Switch to side-by-side view

--- a
+++ b/R/predictLearner.R
@@ -0,0 +1,154 @@
+#' Make predictions using a trained 'IntegratedLearner' model
+#'
+#'@description This function makes predictions using a trained 'IntegratedLearner' model for new samples for which predictions are to be made
+#'
+#' @param fit fitted "IntegratedLearner" object 
+#' @param feature_table_valid Feature table from validation set. Must have the exact same structure as feature_table.
+#' @param sample_metadata_valid OPTIONAL (can provide feature_table_valid and not this):  Sample-specific metadata table from independent validation set. If provided, it must have the exact same structure as sample_metadata.
+#' @param feature_metadata Matrix containing feature names and their corresponding layers. Must be same as that provided in IntegratedLearner object. 
+#'
+#' @return Predicted values
+#' @export
+predict.learner <- function(fit,
+                            feature_table_valid = NULL, # Feature table from validation set. Must have the exact same structure as feature_table. If missing, uses feature_table for feature_table_valid.
+                            sample_metadata_valid = NULL, # Optional: Sample-specific metadata table from independent validation set.
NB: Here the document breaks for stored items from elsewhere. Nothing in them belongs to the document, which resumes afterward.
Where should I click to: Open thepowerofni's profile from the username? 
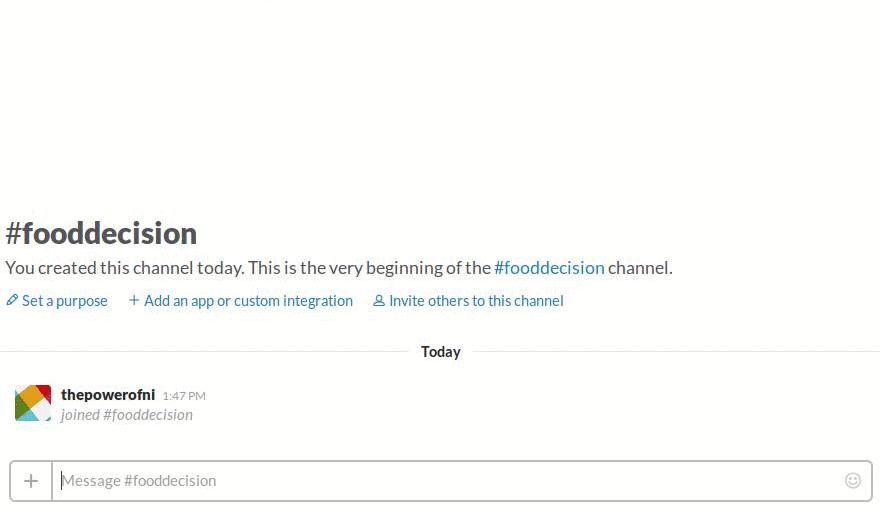coord(108,394)
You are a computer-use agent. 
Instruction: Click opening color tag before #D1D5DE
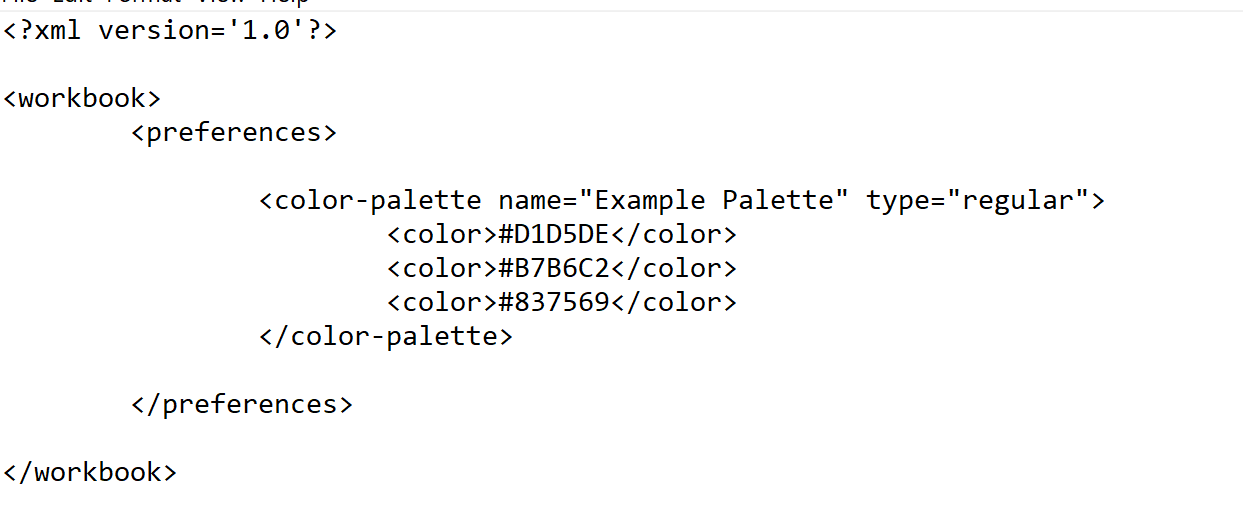click(x=441, y=234)
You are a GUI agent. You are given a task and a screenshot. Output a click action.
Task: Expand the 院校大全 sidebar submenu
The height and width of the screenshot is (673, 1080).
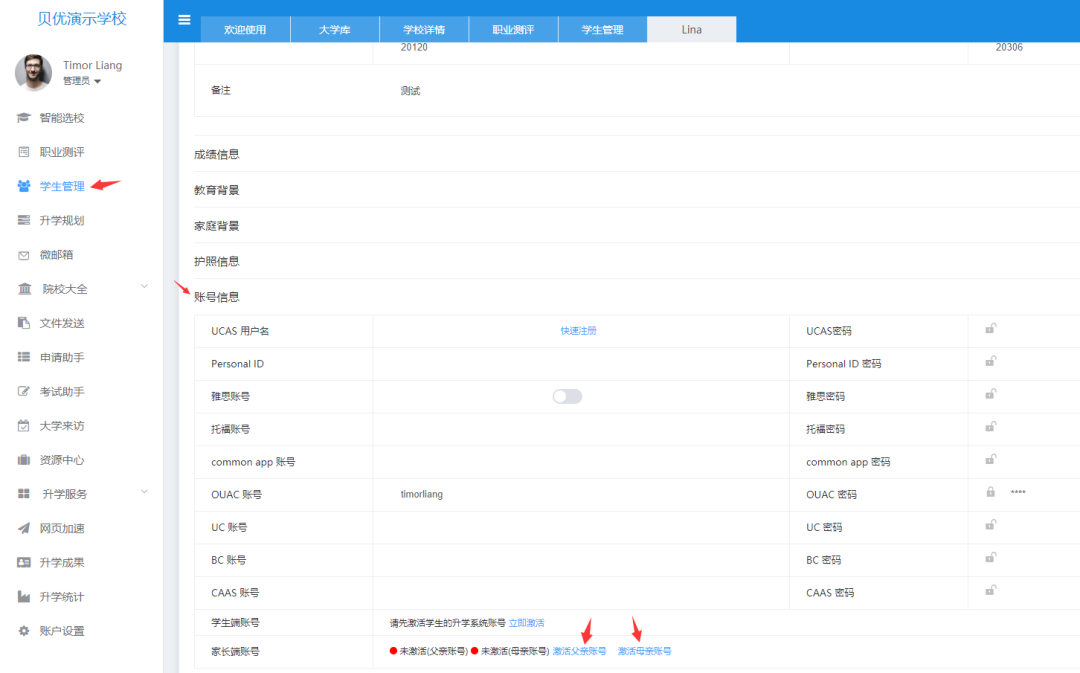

Must have the exact same structure as sample_metadata.
+                            feature_metadata=NULL){
+  
+  if(all(fit$feature.names==rownames(feature_metadata))==FALSE){
+    stop("Both training feature_table and feature_metadata should have the same rownames.")
+  }
+  
+  
+  if(is.null(feature_table_valid)){
+    stop("Feature table for validation set cannot be empty")
+  } 
+  # if(is.null(sample_metadata_valid)){
+  #   stop("Sample metadata for validation set cannot be empty")
+  # }
+  
+  if (!is.null(feature_table_valid)){
+    if(all(fit$feature.names==rownames(feature_table_valid))==FALSE)
+      stop("Both feature_table and feature_table_valid should have the same rownames.")
+  }
+  
+  if (!is.null(sample_metadata_valid)){
+    if(all(colnames(feature_table_valid)==rownames(sample_metadata_valid))==FALSE)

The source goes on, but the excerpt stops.